Yesterday the Dutch parliament voted on the proposals for the cultural policy for the years 2013-2016. Amidst all-round budget cuts, the situation of the Rijksmuseum Twenthe, Huis Doorn and Slot Loevestein (the castle where Hugo de Groot was once imprisoned) received considerable attention, because the proposed budget cuts for these three museums would force them to close to the public.
Rijksmuseum Twenthe received good news. A proposition to offer the museum extra funding for the coming four years received a broad support throughout parliament. This means the museum remains open. Director Arnout Odding states in newspapers that he is glad with this latest development and happy the museum stays open, but he also regrets that the museum was forced to dissmiss some highly appreciated colleagues.
For Huis Doorn and Slot Loevestein the result was devastating.
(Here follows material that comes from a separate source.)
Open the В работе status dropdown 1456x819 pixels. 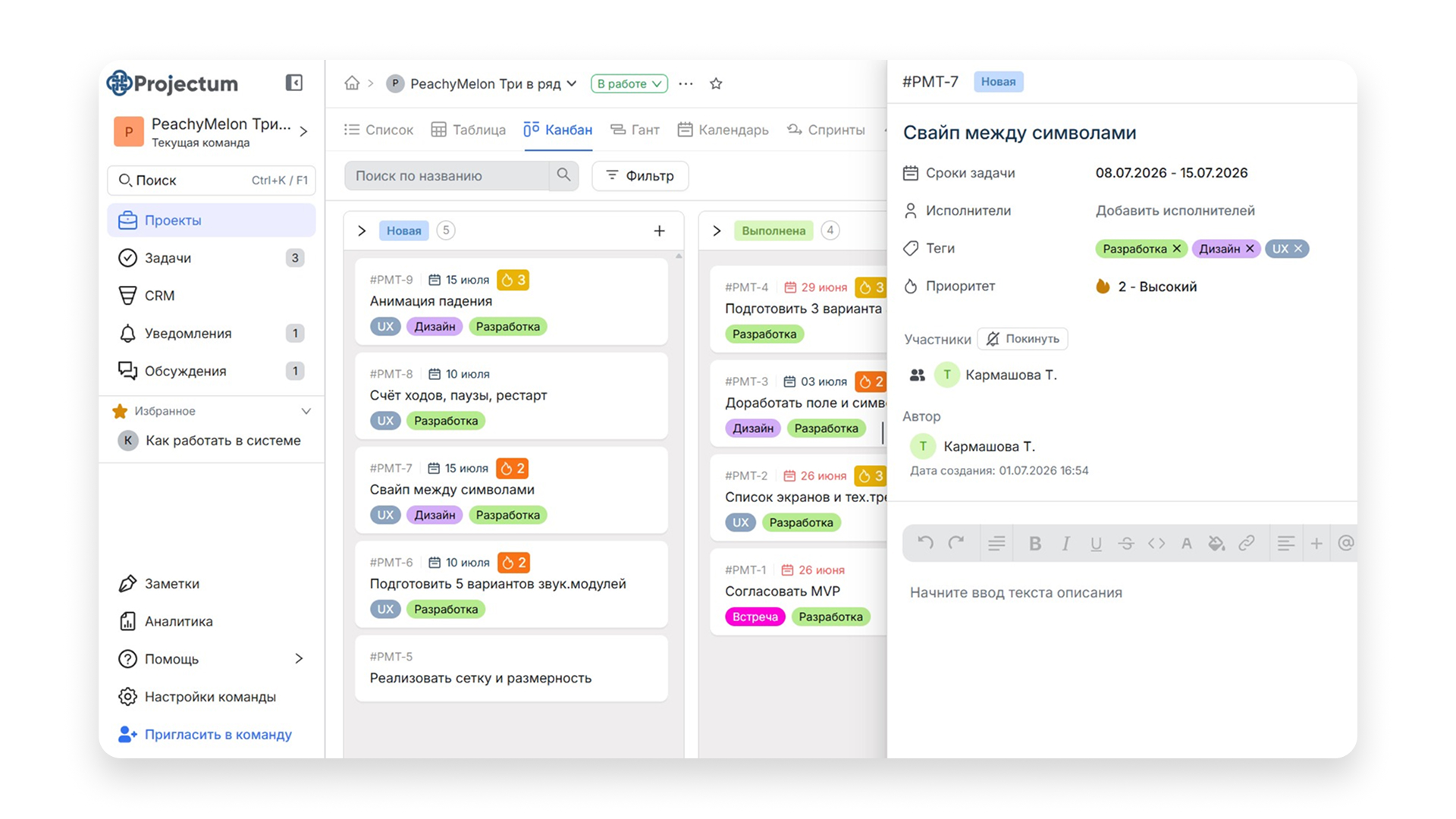pos(629,83)
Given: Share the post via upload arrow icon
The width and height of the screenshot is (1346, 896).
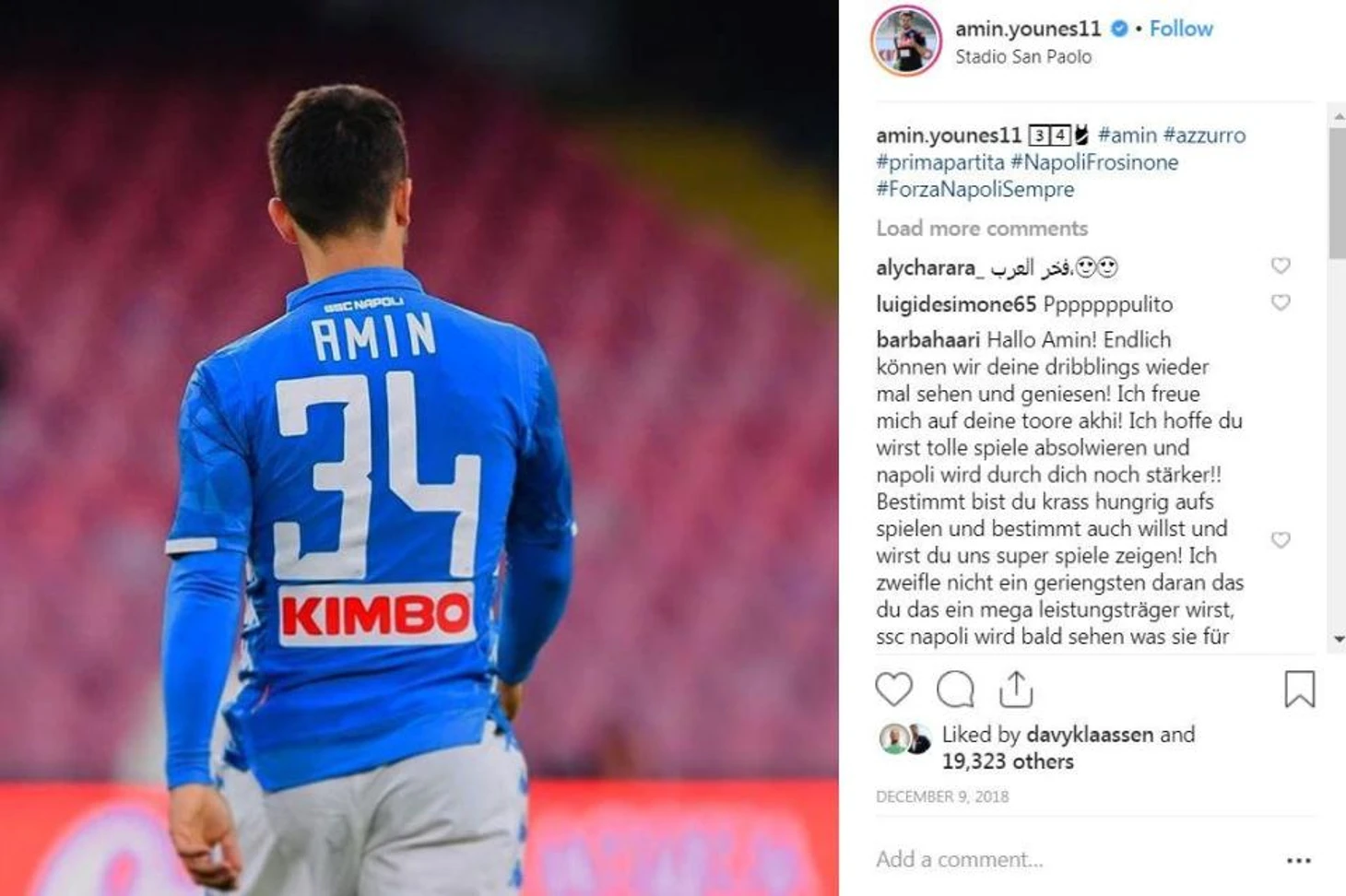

A proposition of three parties to create an additional budget for them too failed to obtain a majority. The director of Slot Loevestein refuses to close the museum and will go on trying to find additional private funding for the museum.
Huis Doorn plans to start a juridical procedure against the cuts. Also, the German Stiftung Preussischer Schlosser und Garten has indicated that they are quite willing to start talks with Huis Doorn on how they can help to keep the museum open. Huis Doorn was the refuge of the last Emperor of Germany Wilhelm II after the first World War.